Given records –
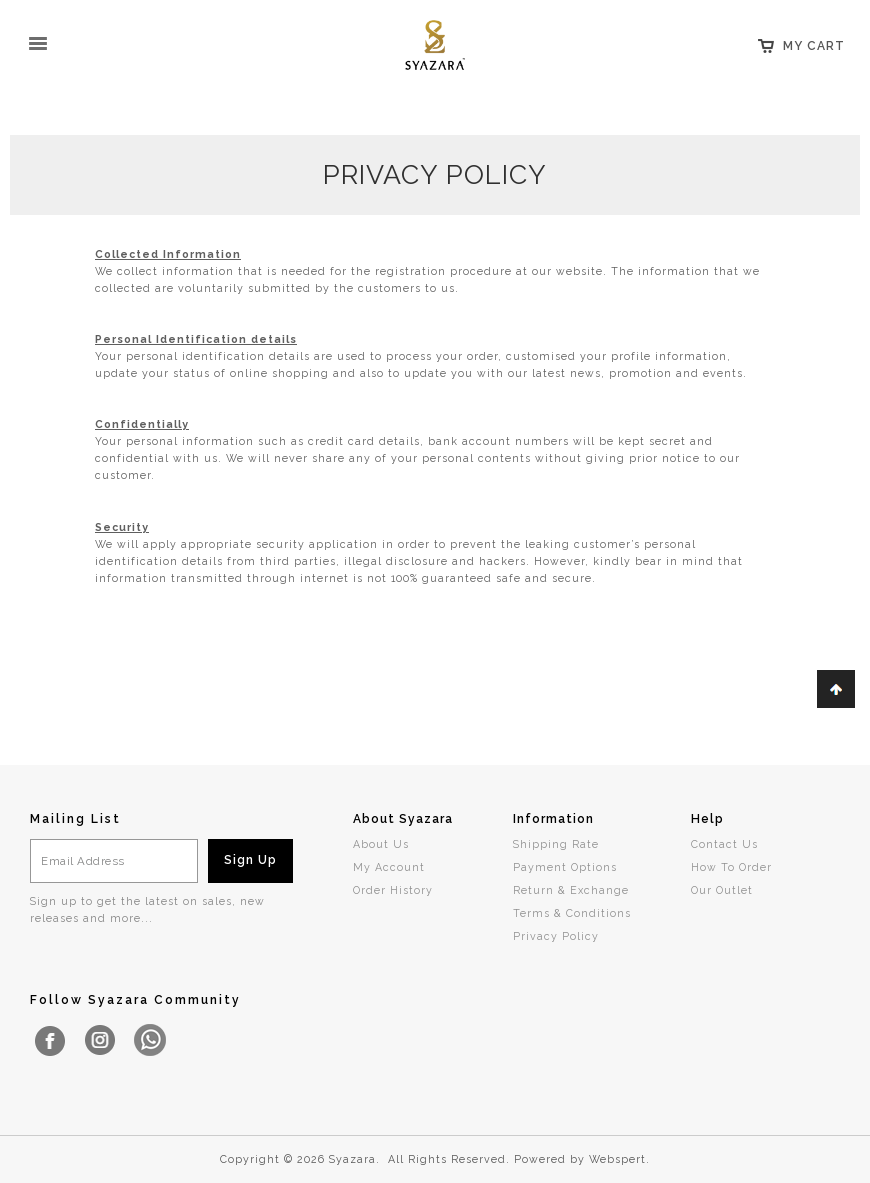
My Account (389, 867)
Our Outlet (722, 890)
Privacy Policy (556, 936)
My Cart (814, 46)
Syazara (352, 1159)
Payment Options (565, 867)
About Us (381, 844)
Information (553, 819)
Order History (393, 890)
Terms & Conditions (572, 913)
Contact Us (724, 844)
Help (707, 819)
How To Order (731, 867)
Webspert (617, 1159)
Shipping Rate (556, 844)
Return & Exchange (571, 890)
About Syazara (403, 819)
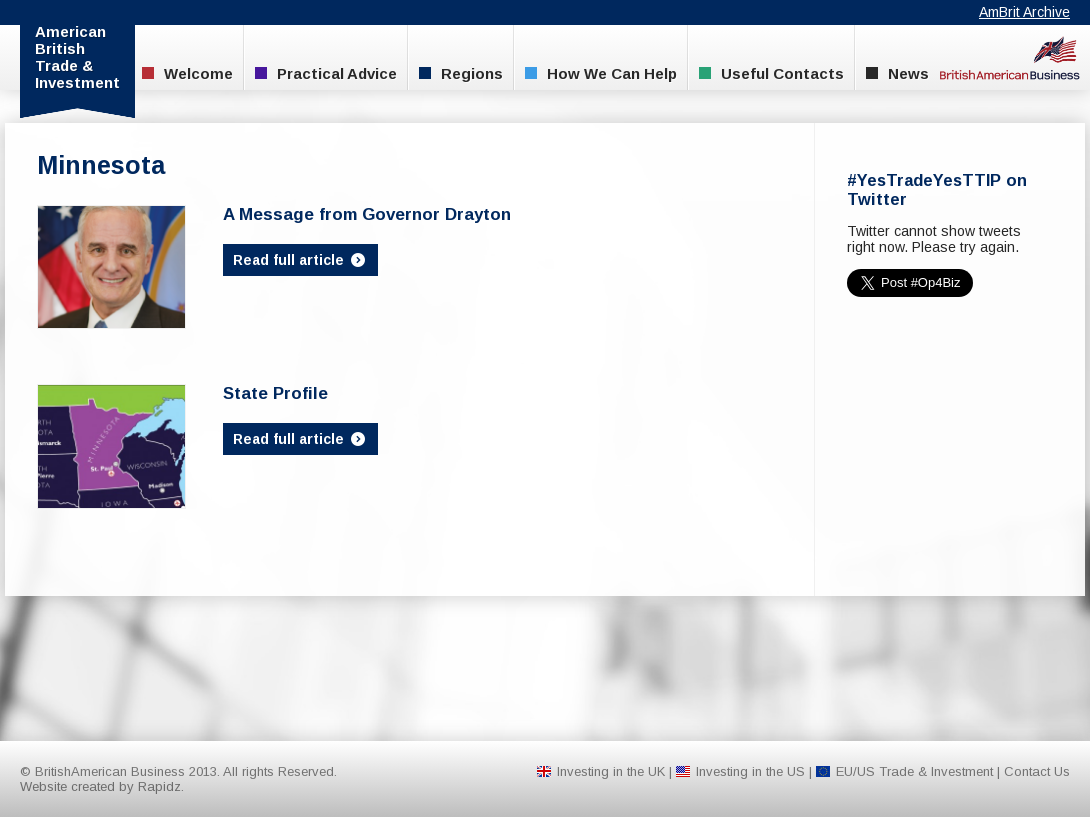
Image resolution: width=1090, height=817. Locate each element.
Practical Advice (326, 73)
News (897, 73)
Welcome (187, 73)
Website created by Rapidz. (102, 786)
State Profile (275, 393)
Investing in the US (750, 771)
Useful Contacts (771, 73)
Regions (461, 73)
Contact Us (1037, 771)
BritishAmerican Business (1010, 57)
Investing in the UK (611, 771)
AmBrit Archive (1024, 12)
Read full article (300, 260)
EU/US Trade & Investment (914, 771)
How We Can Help (601, 73)
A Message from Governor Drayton (367, 214)
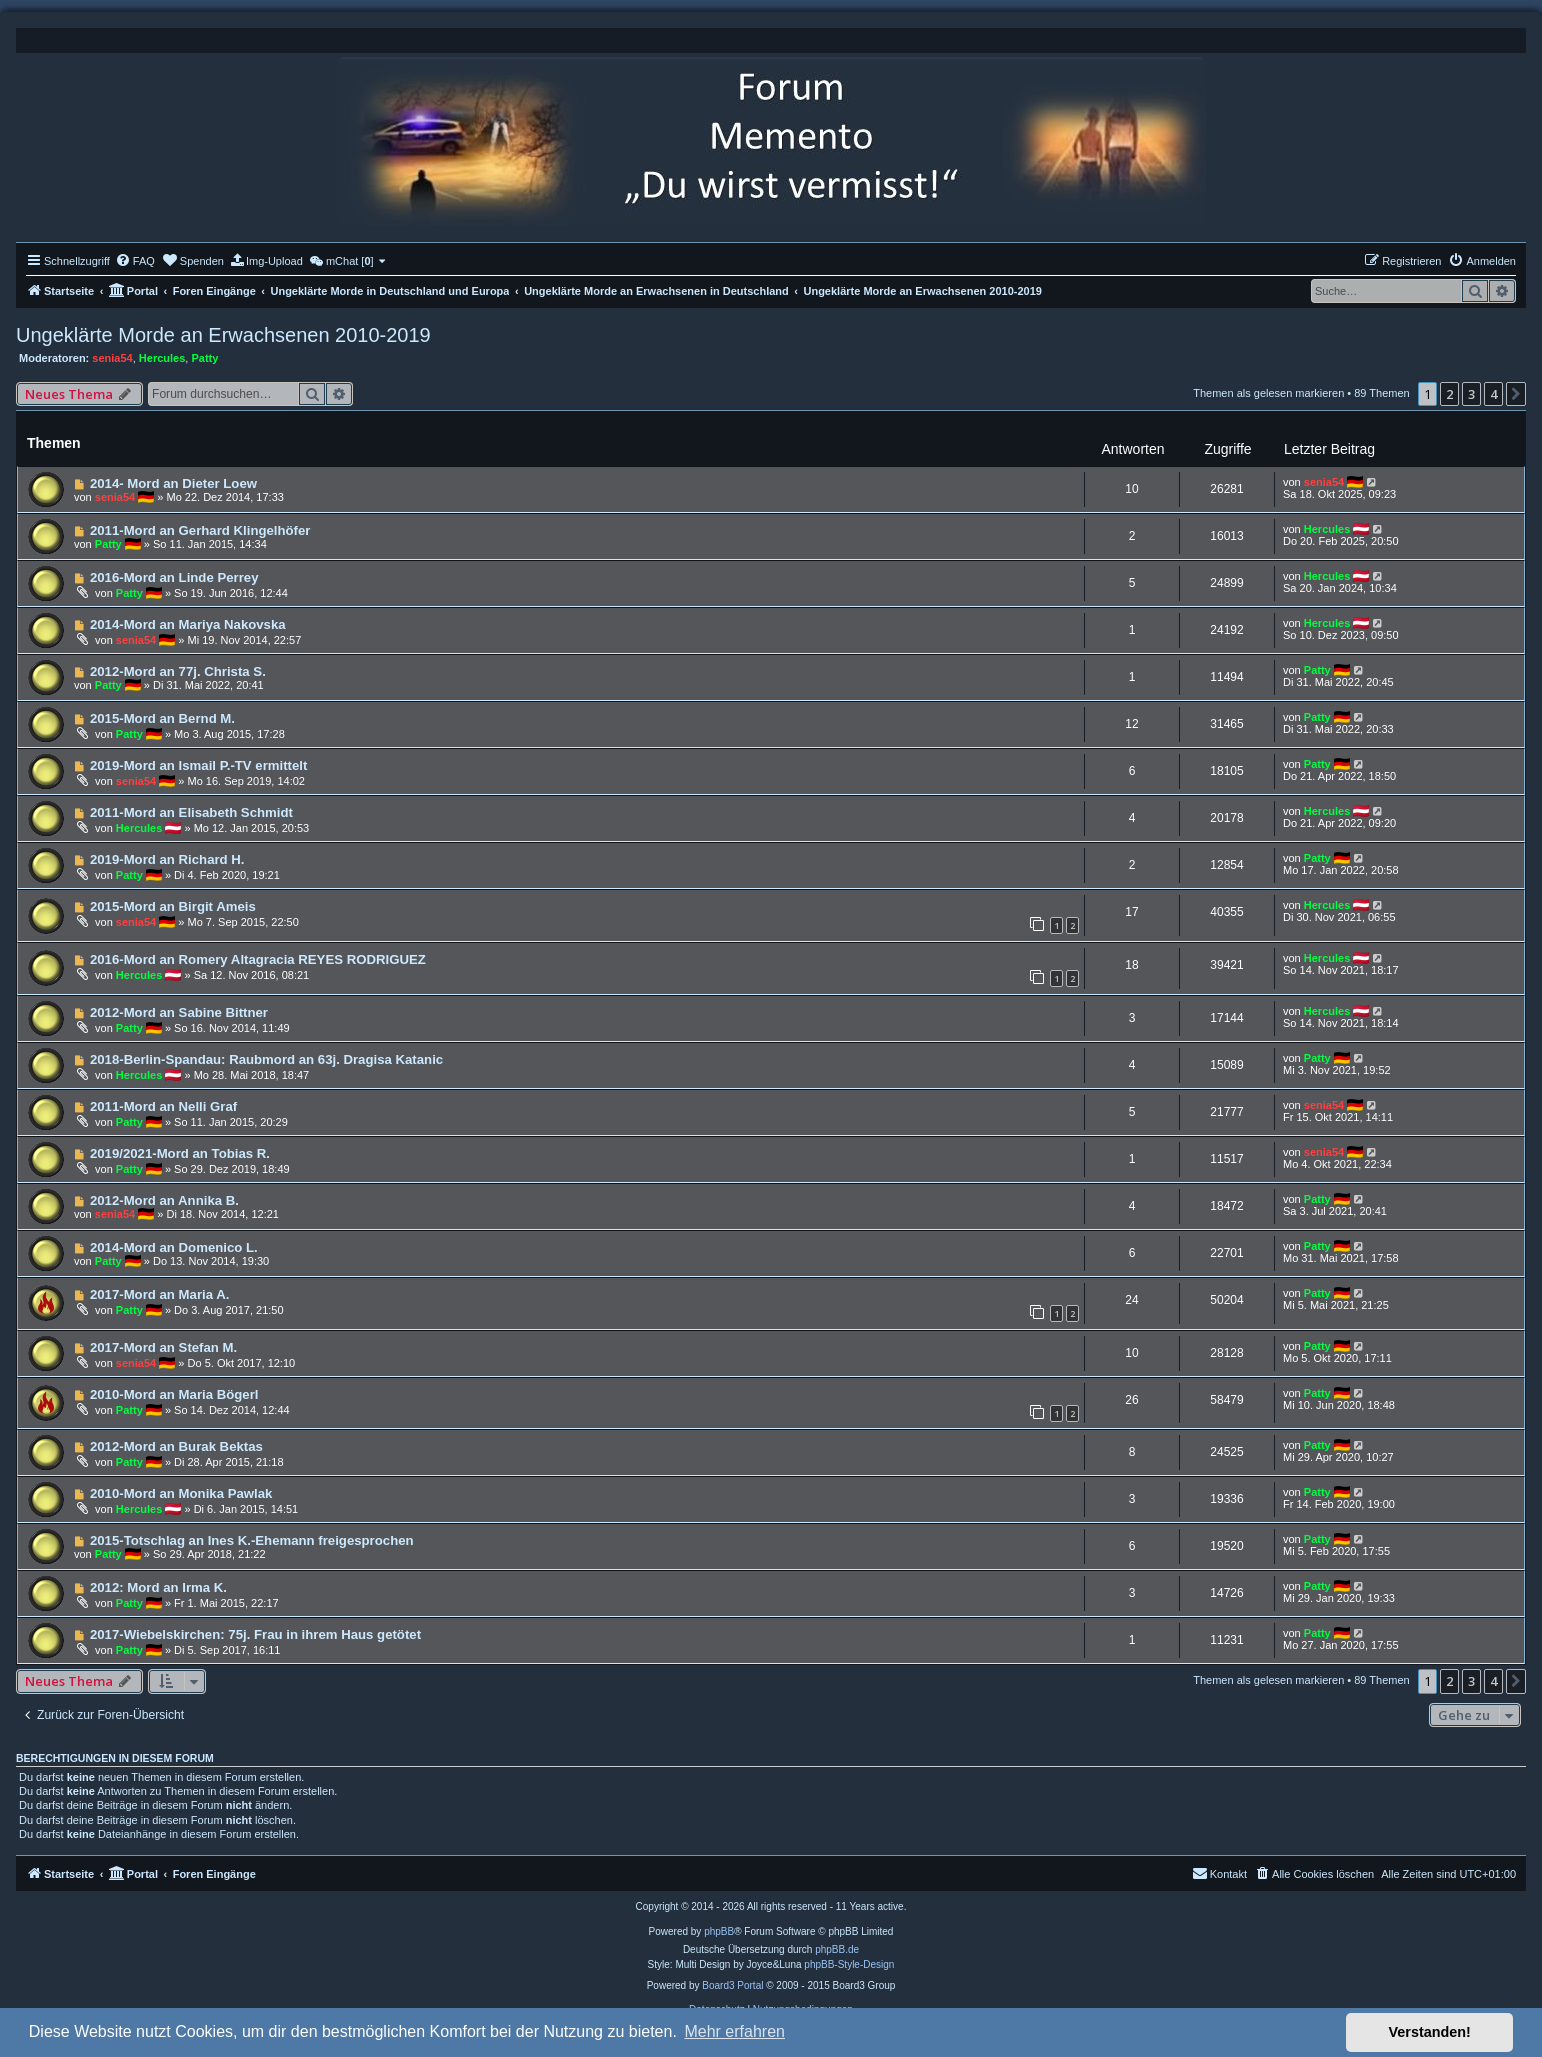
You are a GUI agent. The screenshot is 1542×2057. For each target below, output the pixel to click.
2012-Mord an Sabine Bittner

Exercise description –
Format every line of the data above as a numbered list, leaving out blank lines and all pictures.

Exercise response –
1. My Account (389, 867)
2. Our Outlet (722, 890)
3. Privacy Policy (556, 936)
4. My Cart (814, 46)
5. Syazara (352, 1159)
6. Payment Options (565, 867)
7. About Us (381, 844)
8. Information (553, 819)
9. Order History (393, 890)
10. Terms & Conditions (572, 913)
11. Contact Us (724, 844)
12. Help (707, 819)
13. How To Order (731, 867)
14. Webspert (617, 1159)
15. Shipping Rate (556, 844)
16. Return & Exchange (571, 890)
17. About Syazara (403, 819)
18. Image resolution: width=1090, height=817. Locate each element.
19. Practical Advice (326, 73)
20. News (897, 73)
21. Welcome (187, 73)
22. Website created by Rapidz. (102, 786)
23. State Profile (275, 393)
24. Investing in the US (750, 771)
25. Useful Contacts (771, 73)
26. Regions (461, 73)
27. Contact Us (1037, 771)
28. BritishAmerican Business (1010, 57)
29. Investing in the UK (611, 771)
30. AmBrit Archive (1024, 12)
31. Read full article (300, 260)
32. EU/US Trade & Investment (914, 771)
33. How We Can Help (601, 73)
34. A Message from Governor Drayton (367, 214)
35. You are a GUI agent. The screenshot is 1542×2057. For each target below, output the pixel to click.
36. 2012-Mord an Sabine Bittner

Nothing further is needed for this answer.